Amos Oz and the Centrality of Hebrew in Jewish Life
JNS.org – For those who only know Israel as a field of political combat, Amos Oz was just a writer with a point of view about his country’s basic political and security dilemmas. Oz’s advocacy for the two-state solution and his dim view of the current Israeli government, as well as many of its predecessors, figured prominently in obituaries that noted his death on December 28 at the age of 79.
Oz was a major figure in Israeli letters dating back to the 1960s, and had been an international literary star since his novel My Michael was translated into English in 1972. But the fact that he was one of the founders of Peace Now seemed to be just as important as his writing to those whose interest in Israel begins and ends with discussions about the conflict with the Palestinians.
Oz’s political leanings are worth discussing primarily because he stood for a form of liberal Zionism that is growing increasingly out of fashion on the left. At a time when attacks on the legitimacy of the Jewish state — no matter where its borders are drawn — have become commonplace among those who laud intersectional ideology, Oz’s intense Israeli patriotism and belief in his country’s right of self-defense seemed out of step with the views of some of the Jewish state’s critics, including many who are Jewish.
Meanwhile, right-wingers dismissed his belief that the country’s future could only be secured by a peace deal that would allow two states for two peoples, in addition to his criticism of the settlement movement.
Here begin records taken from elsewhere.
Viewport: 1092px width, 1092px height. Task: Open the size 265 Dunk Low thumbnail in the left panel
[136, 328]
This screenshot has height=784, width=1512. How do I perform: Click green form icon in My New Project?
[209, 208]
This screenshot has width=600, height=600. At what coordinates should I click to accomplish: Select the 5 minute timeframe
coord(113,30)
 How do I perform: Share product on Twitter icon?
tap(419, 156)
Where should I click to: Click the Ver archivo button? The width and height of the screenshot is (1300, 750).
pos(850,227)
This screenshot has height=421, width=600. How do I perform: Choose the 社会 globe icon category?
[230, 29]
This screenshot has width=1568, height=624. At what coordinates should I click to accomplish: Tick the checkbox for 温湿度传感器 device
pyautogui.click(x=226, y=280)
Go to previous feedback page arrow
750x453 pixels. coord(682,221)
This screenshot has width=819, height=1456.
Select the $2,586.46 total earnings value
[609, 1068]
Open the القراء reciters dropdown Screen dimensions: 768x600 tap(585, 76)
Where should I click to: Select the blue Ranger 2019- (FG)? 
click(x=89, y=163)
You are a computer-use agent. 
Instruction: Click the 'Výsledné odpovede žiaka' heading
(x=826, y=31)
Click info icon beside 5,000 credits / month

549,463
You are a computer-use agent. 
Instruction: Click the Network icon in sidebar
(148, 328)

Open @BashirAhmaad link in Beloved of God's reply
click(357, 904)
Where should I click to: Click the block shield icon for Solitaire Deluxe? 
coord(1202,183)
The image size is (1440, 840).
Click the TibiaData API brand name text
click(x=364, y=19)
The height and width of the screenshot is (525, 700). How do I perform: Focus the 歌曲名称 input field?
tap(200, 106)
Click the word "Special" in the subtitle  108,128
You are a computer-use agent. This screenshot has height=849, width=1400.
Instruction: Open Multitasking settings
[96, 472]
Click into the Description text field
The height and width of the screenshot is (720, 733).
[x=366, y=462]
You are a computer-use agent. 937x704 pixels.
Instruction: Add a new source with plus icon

Indeed, after belief in Oslo was blown up Yasser Arafat and the Second Intifada, coupled with repeated Palestinian rejections of offers of statehood, Oz’s politics came to be viewed as obsolete by many on both ends of the political spectrum.
But it would be a mistake to view Amos Oz primarily through a political lens, or to gauge his worth solely by one’s own stance on the peace process. Oz’s place in Jewish history is assured as an eminent figure of Hebrew and Israeli literature. More importantly, commemorating his life means reminding us of the centrality of Hebrew in not only providing the foundation for Israel’s creation, but also as essential to the future of the Jewish people. His achievements, along with other exceptional Israeli writers, must be understood as having provided the idiom by which the truest expression of Jewish and Israeli identity can be expressed.
The revival of Hebrew as a modern language was as important to the success of the Zionist movement as efforts to settle the land, and build and defend the Jewish state. It is entirely right to honor and wish to preserve the joys and achievements of Yiddish, as well as Ladino and the other languages (including English) in which Jewish thought has been expressed. But Hebrew is the only tongue and the only literature that unites the entire Jewish people, rather than just the segments that lived in Eastern Europe or portions of the Mediterranean and Middle Eastern Diaspora.
Making the language of the Bible and Jewish religious liturgy, which linked Jews to their home in the land of Israel, the lingua franca of the ingathered Jewish people was essential to their becoming a nation rather than a collection of immigrants. The enormous achievements of Hebrew literature lie not in just telling us the stories of the community that was created in the Jews’ ancient homeland, but in providing the narrative of a nation reborn in all of its complexity, sorrow, and greatness.
Oz’s tales and his prose exemplify this process by which modern Hebrew literature became the vessel through which Israeli thought and identity was expressed. The Jews are a people who have always valued the written word, and in that sense the literature of modern Israel — and that of its greatest writers and poets, such as Chaim Nachman Bialik, Shmuel Yosef Agnon, Yehuda Amichai, Aaron Applefeld, and Oz — is among the most remarkable achievements of Zionism and Israel.
One of the real failures of modern American-Jewish life has been the inability of Jewish institutions to sufficiently promote the study of Hebrew in day schools and synagogue programs. All too many Jews, including those who love Israel, remain ignorant of the language that is the lifeblood of modern Jewish life. Oz’s books teach much about Israel, but though they can be enjoyed in translation, it’s axiomatic that only in the original Hebrew can the magnitude of his achievement and its worth be appreciated.
That’s why instead of rehashing sterile political arguments, we should honor Oz’s memory by supporting Jewish and Zionist education that prioritizes the study of Hebrew. In doing so, we will be helping to reinforce the sadly declining sense of Jewish peoplehood among young Jews, as well as giving them a precious gift.
You don’t have to agree with everything Oz said or wrote to respect the integrity of his views and his life, or to understand the importance of his writing and why it worked to explain so much about the many dilemmas Israelis faced. You can appreciate it because it helped depict Israel, in all its brilliance and blemishes, to readers around the world in more than 40 languages. May his memory be for a blessing.